* [Task to carry out]
Continue the blog post about turning 31 and looking back on a year of birthday goals, starting from where it stops and keeping the same voice.

* [Selected extract]
* * * * * * * * *
A year ago I finally took a chance and I started a blog!! A blog, people, a blog! I’m a blogger. What?!? This was one of the goals I made for myself on my 30th birthday – I love to write and I needed an outlet and I decided the whole world was just waiting with baited breath to hear about me achieving my goals. I’m actually a closet narcissist. Anyhow… tomorrow, it’s my 31st birthday and I can’t believe how my year has just flown by. Old people are right, the years seem to sure go by fast the older you get.
A lot has changed for me. I’ve completed over half of my goals (updates for some of which I haven’t yet gotten around to), and I’m not at all sad that I didn’t complete the rest. It feels strange to me that I feel that way, but I’ve realized that making the goals and striving towards them is ¾ of the battle. If I try and don’t make them, then I have nothing to regret. And some of the goals were big achievements for me, namely taking swimming lessons. I’m actually going swimming for my birthday tomorrow – that also feels strange for me to say. Other goals led to positive changes in our lives like finding a family physician or establishing a yearly trip to visit our buds in BC since we had such a good time last August; I’m really looking forward to seeing them again in just a few short months. And most importantly, I learned that some goals are just not achievable, either because they weren’t specific enough to begin with or because I simply changed my mind about their necessity. I’ve developed a certain clarity about the whole goal-making process, and about the things I need in my life to be happy.
* * * * * * * * *
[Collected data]
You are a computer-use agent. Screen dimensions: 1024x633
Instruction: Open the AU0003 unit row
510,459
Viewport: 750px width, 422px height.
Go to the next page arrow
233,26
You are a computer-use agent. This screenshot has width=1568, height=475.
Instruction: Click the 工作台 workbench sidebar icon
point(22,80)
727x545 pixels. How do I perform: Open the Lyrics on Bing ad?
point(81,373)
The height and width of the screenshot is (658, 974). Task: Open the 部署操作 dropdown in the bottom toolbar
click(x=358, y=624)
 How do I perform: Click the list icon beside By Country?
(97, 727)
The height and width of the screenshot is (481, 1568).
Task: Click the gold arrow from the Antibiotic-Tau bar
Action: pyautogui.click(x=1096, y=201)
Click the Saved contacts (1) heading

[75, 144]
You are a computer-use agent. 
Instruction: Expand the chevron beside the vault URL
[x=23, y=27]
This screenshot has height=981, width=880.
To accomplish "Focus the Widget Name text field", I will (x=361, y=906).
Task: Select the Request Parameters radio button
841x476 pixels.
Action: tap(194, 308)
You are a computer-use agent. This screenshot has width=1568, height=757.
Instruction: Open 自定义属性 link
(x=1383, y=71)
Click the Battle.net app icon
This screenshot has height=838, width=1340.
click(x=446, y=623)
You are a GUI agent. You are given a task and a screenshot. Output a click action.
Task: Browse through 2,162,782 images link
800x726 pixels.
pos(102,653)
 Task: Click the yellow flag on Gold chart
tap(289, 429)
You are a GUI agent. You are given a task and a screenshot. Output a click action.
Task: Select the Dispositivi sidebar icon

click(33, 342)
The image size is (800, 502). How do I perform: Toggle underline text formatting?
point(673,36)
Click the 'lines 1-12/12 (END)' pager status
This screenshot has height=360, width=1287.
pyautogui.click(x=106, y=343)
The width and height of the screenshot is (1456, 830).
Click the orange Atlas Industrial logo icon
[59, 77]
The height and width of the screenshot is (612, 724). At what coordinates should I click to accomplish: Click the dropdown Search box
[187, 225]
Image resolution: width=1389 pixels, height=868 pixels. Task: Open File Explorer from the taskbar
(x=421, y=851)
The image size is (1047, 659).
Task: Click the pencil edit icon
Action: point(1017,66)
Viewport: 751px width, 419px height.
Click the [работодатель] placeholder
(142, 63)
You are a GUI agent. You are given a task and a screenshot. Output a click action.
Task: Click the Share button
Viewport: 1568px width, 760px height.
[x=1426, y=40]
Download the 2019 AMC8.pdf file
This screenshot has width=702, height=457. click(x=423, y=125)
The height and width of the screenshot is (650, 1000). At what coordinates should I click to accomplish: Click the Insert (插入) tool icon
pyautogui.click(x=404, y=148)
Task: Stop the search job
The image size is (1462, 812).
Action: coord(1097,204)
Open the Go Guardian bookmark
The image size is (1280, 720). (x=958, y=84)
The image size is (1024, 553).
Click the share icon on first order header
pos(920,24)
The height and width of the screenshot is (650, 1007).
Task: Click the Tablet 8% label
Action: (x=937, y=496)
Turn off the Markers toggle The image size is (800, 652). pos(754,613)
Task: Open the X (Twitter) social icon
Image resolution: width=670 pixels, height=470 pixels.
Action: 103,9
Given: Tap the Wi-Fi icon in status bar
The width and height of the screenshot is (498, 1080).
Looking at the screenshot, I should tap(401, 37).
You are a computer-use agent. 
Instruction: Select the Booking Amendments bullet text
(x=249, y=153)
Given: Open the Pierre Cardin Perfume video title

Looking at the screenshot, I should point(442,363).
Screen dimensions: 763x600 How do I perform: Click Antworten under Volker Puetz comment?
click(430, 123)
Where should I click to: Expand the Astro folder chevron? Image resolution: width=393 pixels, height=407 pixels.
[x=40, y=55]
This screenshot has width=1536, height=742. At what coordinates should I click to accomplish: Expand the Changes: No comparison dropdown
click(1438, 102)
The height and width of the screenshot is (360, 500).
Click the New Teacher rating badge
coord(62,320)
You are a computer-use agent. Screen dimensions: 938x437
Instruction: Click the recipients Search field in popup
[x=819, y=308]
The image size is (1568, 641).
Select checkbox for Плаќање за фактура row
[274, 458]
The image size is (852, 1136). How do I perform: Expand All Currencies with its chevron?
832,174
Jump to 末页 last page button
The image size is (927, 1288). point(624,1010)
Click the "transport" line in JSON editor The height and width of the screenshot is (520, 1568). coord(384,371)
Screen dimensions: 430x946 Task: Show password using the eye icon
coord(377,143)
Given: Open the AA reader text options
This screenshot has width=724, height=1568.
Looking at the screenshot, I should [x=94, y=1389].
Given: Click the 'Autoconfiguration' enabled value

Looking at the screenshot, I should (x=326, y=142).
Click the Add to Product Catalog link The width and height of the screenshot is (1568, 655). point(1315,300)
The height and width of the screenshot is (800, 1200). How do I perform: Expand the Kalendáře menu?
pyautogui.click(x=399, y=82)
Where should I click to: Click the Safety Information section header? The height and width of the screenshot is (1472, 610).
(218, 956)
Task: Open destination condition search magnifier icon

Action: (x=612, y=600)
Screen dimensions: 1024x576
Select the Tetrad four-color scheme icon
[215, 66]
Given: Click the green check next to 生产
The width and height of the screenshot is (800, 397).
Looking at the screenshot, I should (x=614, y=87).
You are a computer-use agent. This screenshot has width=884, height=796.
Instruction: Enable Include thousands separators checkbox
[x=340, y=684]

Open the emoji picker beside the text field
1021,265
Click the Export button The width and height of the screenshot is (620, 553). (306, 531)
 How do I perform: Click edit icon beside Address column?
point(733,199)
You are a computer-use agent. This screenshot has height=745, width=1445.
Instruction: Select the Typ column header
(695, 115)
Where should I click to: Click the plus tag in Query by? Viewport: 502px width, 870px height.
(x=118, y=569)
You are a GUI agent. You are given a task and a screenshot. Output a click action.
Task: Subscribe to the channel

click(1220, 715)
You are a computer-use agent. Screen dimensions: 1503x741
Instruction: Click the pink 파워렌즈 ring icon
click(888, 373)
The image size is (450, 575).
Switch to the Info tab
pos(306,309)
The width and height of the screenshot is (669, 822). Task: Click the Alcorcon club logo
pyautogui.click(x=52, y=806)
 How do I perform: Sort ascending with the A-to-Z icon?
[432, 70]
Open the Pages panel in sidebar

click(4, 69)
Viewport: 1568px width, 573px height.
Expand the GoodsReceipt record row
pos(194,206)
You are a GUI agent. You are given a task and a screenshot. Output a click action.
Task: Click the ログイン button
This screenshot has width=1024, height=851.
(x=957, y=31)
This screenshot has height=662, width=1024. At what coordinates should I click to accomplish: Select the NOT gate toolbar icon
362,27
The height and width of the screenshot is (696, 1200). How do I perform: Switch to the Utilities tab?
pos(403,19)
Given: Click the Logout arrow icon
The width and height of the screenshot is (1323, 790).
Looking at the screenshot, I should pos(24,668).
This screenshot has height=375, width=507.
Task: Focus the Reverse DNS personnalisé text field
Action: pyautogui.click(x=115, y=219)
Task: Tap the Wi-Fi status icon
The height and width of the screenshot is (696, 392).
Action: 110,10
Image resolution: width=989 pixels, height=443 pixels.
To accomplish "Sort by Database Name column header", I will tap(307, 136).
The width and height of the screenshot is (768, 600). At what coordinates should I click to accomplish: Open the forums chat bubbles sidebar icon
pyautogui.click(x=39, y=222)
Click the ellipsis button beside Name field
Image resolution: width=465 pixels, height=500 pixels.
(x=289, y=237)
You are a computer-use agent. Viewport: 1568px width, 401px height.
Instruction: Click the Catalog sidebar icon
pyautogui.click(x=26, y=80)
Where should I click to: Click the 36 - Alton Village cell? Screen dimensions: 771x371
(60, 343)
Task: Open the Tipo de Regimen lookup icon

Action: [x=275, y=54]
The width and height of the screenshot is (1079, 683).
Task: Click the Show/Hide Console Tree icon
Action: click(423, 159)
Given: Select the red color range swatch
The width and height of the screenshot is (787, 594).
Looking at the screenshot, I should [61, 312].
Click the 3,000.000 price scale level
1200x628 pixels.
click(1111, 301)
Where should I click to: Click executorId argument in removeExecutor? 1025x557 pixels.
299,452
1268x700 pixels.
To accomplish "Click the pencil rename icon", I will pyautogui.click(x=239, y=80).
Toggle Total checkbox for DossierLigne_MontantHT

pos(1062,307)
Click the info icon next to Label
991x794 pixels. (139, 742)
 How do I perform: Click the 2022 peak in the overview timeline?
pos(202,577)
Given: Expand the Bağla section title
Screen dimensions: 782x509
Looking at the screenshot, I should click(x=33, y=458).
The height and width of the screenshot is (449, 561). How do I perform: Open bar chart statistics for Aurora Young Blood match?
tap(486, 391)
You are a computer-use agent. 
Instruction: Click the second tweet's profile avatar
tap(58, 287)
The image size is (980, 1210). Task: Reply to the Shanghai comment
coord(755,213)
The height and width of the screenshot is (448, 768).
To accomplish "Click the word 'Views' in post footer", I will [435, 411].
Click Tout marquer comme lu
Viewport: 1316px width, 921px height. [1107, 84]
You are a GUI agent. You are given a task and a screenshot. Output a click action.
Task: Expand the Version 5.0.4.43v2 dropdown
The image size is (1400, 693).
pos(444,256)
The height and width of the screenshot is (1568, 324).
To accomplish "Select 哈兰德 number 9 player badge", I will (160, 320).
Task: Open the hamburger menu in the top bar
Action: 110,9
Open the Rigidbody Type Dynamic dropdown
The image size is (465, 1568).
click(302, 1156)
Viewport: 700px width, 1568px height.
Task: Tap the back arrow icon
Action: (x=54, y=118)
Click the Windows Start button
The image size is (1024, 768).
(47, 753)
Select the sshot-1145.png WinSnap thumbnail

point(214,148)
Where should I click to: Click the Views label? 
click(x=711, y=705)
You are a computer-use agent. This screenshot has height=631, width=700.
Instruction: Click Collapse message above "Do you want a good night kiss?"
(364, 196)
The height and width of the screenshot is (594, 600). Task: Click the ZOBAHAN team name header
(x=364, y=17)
* * * * * * * * *
* [Solved exercise]
Other things have changed too. We’re moving at the end of the month – finally the end to a saga that began shortly after the creation of this blog. It’s a long story, but suffice it to say landlords are fickle creatures, and kinda greedy. So as you can imagine, the last few weeks have been crazy busy for us in looking for a new place and making plans and filling boxes. Part of the process was cleaning out spaces, including our spare room, and it’s been awesomely therapeutic. Also this year we got a new vehicle and we intended to welcome another pooch into our lives last fall, which ended up being changed to early this spring. I’ve been dreaming out about dogs a lot lately… I can hardly contain my excitement. Things are also changing for me at work, which causes both stress and a touch of excitement, depending on the day; I’m sure many people can understand how that goes. It feels like this month is the end of our lives as we know them and we’re truly opening a new chapter. I love how moving can create whole new worlds of possibility in many areas, not just in our living situation.
Tomorrow I get another year older and I think this 30-something thing is growing on me. And I’ve already come up with some new goals I’ll begin to tackle shortly over the course of this new year of mine. I’m eager to being this New Year!